▶ [Список заданий]:
A – Ответьте на вопросы по тексту о журнале «Дружба народов», приведенному ниже:
(i) Какой юбилей журнал праздновал десять лет назад?
(ii) Какой тираж указан на первом номере за 1989 год?
(iii) До какой цифры тираж дошел к декабрю?
B – Определите, согласуется ли каждое утверждение с текстом о журнале «Дружба народов», приведенным ниже. Ответьте «да» или «нет» и дословно процитируйте решающие слова текста.
(i) «Хроника полувека» появилась в юбилейных номерах журнала.
(ii) В 1989 году тираж журнала от номера к номеру снижался.
(iii) Текст опубликован в пятом номере журнала за 1999 год.
C – Подхватите текст о журнале «Дружба народов», приведенный ниже, и продолжите его сразу после последнего предложения.

▶ [Цитируемый отрывок]:
=======
Рубрику ведет Лев Аннинский. Хроника “Дружбы народов”: 1989 — 1999
Десять лет, которые растрясли мир
Опубликовано в журнале Дружба Народов, номер 2, 1999
Десять лет, которые растрясли мир
Хроника “Дружбы народов”: 1989—1999
Рубрику ведет Лев Аннинский
1989. “Голуби слепы”
Напомню читателям то, что они могли забыть в свисте и грохоте обвальной эпохи: десять лет назад, как раз тогда, когда эта эпоха начиналась, журнал “Дружба народов” праздновал свое пятидесятилетие. В этой связи мне было дано редакционное поручение: составить “Хронику полувека”, каковая и появилась в юбилейных номерах журнала.
Я хочу эту хронику продолжить. Нам 60. Есть повод поразмыслить. “Остановиться, оглянуться…” Представить себе, что с нами произошло за эти десять лет. И даже, шукшинскими словами говоря, понять, “что с нами происходит”. Сегодня.
Но оглянемся.
Когда открываешь сегодня первый номер “Дружбы народов” за 1989 год, поражают уже не тексты, шагнувшие с журнальных страниц в золотой и прочие фонды родной словесности, — поражаешься цифирке, скромно задвинутой в уголок титульного листа. Тираж! 1100000 экземпляров. Даю сумму прописью: миллион сто тысяч. Перед этой цифрой сегодня столбенеешь, как перед неразрешимой загадкой. И это был не сон, не чудесный всплеск везения. От номера к номеру цифра продолжает расти, добираясь к декабрю до 1135000. Прописью: миллион сто тридцать пять тысяч. Один прирост уложит в себя нынешнюю тиражную пачку три с половиной раза.
=======
▶ [Исходные данные]:
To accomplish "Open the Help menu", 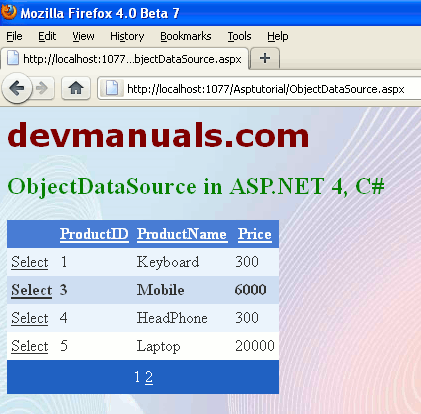I will pos(278,36).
=======
▶ [Ответы по порядку]:
A –
(i) Пятидесятилетие.
(ii) 1100000 экземпляров (миллион сто тысяч).
(iii) До 1135000 (миллион сто тридцать пять тысяч).

B –
(i) Да: «каковая и появилась в юбилейных номерах журнала».
(ii) Нет: «От номера к номеру цифра продолжает расти».
(iii) Нет: «Опубликовано в журнале Дружба Народов, номер 2, 1999».

C –
Конечно, миллион экземпляров — результат изрядной работы в определенной ситуации: дивиденд от тех литературных сенсаций, что сотрясали общество начиная с 1986 года. Общее обновление хлынуло тогда в пролом, проделанный романами, которыми “выстрелили” все ведущие журналы. В “ДН” это были рыбаковские “Дети Арбата” (а в “Новом мире” — Пастернак с “Доктором Живаго”, “Архипелаг ГУЛАГ” Солженицына, а в “Октябре” — “Жизнь и судьба” Гроссмана, а в “Знамени” — владимовский “Верный Руслан”). Тиражи тогда баснословно подскочили у всех изданий. И тем не менее: одно дело, когда наращивают тираж такие традиционные левиафаны всесоюзной печати, как “Новый мир” (более чем вдвое) или “Знамя” (почти вдвое), и другое дело, когда на миллионный уровень взлетает “Дружба народов” с традиционной узкой грядки, где пестуется многонациональное древо, называемое иногда в узких кругах “братской могилой”: тут-то рост тиража более чем вчетверо!
Это добыто — в общей работе (обвал будет у каждого — свой). Доводя до читателя проклятьем заклейменные тексты, журнал в строю других флагманов “перестройки” делал то же, что и другие: с помощью впервые осуществляющейся “ласности” возвращал читателю воображаемую идеальную реальность, лечил душу, свихнувшуюся на ухабах конкретно-исторического пути.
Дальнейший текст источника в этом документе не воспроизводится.